Пили молча. Он сидел перед нами на стуле с полуприкрытыми глазами и едва заметной улыбкой на неподвижном лице. Так прошло, может быть, минут пять, которые показались нам бесконечно долгими.
- Всё, нам пора, - сказал я и встал.
- Могу я вам чем-нибудь помочь? – спросил он, когда мы были уже в дверях.
- Десять минут не вызывай полицию, - бросила она через плечё. – Это будет лучший поступок в твоей сраной жизни.
- И всё? Но ведь вам нужны были деньги?
Мы смотрели на него, не понимая, к чему он клонит.
- Но у тебя же их нет, а твоё барахло нам неинтересно.
- Хорошо, я выпишу вам чек. Сколько?
Она посмотрела на меня.
- Ну, не знаю, - растерялся я. – Может быть, тысячи полторы…
- Две, - веско вставила она, толкая меня в бок.
Он достал из ящика стола чековую книжку, неторопясь заполнил бланк, аккуратно отделил его и протянул мне с выражением полнейшего удовольствия.
- Надеюсь, это компенсирует ваше разочарование.

Не помню, как мы оказались на улице.
- Покажи, - потребовала она.
Я развернул сложенный пополам листок.
- Бляяяя… Двадцать тысяч!
- По-моему, он сумасшедший. Нет, он точно ебанутый!
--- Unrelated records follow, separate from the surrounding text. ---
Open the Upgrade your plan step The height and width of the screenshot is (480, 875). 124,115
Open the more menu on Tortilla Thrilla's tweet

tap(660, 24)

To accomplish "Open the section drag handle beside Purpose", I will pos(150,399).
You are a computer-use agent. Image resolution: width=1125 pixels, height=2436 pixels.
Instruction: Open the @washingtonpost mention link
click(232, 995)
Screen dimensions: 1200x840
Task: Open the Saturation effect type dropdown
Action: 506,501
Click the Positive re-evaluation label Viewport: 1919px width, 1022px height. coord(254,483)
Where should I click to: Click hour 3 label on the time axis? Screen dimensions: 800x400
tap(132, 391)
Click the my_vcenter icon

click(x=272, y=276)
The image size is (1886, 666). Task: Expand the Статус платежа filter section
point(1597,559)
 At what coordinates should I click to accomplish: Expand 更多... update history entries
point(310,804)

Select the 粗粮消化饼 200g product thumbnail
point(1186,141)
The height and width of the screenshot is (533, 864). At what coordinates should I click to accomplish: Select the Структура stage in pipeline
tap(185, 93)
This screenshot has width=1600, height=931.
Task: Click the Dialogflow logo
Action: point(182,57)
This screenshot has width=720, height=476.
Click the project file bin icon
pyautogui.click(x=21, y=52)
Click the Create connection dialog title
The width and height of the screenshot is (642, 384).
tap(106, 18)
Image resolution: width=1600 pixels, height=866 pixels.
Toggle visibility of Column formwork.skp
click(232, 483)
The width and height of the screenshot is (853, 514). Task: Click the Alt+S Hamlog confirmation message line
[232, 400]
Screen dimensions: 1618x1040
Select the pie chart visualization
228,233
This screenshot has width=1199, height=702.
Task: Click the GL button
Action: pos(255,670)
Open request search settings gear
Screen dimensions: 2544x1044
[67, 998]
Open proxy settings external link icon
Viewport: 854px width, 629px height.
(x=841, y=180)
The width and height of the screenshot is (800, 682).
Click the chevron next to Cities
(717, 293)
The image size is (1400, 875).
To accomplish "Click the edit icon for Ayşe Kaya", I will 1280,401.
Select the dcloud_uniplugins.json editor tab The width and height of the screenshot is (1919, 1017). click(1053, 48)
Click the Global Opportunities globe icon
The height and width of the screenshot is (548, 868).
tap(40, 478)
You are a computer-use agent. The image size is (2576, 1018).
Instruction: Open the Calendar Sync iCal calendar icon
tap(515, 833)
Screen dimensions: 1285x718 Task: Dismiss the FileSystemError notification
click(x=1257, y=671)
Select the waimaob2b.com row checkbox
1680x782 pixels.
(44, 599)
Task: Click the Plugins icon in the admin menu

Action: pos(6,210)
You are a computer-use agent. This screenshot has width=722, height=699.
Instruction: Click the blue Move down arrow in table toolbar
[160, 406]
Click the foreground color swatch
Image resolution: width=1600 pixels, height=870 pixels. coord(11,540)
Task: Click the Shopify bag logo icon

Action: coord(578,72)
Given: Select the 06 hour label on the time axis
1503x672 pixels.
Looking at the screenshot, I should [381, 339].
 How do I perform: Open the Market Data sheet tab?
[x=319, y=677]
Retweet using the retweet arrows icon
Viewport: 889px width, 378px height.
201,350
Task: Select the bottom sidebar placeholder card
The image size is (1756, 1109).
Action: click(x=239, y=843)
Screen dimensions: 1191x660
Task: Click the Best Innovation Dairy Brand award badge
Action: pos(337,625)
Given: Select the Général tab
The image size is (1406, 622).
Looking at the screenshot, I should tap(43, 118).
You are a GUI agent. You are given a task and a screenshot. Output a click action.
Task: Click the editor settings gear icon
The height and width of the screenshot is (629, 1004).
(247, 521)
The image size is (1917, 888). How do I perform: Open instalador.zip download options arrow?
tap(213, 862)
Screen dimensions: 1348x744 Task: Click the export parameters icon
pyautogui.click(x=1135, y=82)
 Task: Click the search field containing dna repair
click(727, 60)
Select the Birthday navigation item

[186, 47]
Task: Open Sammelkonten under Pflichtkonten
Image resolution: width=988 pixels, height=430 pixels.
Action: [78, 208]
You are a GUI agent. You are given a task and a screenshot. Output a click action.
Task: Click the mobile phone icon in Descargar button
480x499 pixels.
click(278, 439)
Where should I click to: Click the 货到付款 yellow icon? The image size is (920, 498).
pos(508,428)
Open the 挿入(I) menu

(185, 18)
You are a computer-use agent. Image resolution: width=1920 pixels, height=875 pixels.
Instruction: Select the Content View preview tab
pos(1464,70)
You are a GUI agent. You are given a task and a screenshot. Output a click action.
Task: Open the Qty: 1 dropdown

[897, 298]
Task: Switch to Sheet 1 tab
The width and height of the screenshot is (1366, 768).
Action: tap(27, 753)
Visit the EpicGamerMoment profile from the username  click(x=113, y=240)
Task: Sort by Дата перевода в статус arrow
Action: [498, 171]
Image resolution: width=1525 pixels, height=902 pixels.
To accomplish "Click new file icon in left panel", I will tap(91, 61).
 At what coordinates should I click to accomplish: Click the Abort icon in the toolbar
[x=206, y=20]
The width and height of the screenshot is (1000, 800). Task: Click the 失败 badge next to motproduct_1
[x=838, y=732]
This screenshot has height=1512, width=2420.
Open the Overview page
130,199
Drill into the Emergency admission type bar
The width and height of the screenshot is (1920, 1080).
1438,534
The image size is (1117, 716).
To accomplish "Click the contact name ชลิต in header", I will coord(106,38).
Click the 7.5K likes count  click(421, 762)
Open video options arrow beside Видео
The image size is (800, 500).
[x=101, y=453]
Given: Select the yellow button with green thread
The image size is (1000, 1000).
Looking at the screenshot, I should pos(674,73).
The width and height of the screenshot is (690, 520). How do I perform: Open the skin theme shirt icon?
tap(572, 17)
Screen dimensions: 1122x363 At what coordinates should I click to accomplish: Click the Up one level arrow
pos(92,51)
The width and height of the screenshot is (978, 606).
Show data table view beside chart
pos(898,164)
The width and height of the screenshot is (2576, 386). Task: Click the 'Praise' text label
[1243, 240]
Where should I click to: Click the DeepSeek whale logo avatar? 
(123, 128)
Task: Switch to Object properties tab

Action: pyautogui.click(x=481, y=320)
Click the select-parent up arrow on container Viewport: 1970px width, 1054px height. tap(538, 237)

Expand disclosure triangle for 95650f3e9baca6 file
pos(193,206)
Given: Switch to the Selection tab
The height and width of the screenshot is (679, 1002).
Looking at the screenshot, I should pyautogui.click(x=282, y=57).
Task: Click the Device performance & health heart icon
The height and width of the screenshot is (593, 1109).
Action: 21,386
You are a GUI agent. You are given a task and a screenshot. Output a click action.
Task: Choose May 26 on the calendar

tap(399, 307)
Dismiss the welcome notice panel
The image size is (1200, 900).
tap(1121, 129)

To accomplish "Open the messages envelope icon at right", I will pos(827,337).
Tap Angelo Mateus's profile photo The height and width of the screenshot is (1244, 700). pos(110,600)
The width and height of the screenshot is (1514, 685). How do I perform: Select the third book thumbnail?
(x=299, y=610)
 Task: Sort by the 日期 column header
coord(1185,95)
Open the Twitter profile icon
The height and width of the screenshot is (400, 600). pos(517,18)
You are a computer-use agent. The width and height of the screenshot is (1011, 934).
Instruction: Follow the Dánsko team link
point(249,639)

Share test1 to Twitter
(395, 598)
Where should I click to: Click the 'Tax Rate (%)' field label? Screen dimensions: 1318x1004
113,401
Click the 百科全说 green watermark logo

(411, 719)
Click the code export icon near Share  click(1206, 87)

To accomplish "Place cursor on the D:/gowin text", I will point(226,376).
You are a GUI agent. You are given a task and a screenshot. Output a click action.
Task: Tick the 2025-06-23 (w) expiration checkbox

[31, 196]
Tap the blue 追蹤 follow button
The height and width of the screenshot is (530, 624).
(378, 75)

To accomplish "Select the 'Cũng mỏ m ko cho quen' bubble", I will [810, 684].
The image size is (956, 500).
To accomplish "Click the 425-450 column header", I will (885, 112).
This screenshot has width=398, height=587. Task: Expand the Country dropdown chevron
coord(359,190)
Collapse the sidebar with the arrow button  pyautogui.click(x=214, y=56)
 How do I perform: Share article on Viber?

- Эй, ребята, - донеслось откуда-то сверху.
Мы дружно задрали головы. Он свесился из боковой створки эркера.
- Заходите как-нибудь ещё, по-простому, без этих своих железных штуковин. У меня неплохой погребок. Поболтаем, перекинемся в покер. Вы играете в покер?
Мы только покачали головами.
- Ну, ничего, - улыбнулся он, - я вас научу.

Через два месяца она ушла к нему, а я, как всегда налегке, отправился в аэропорт.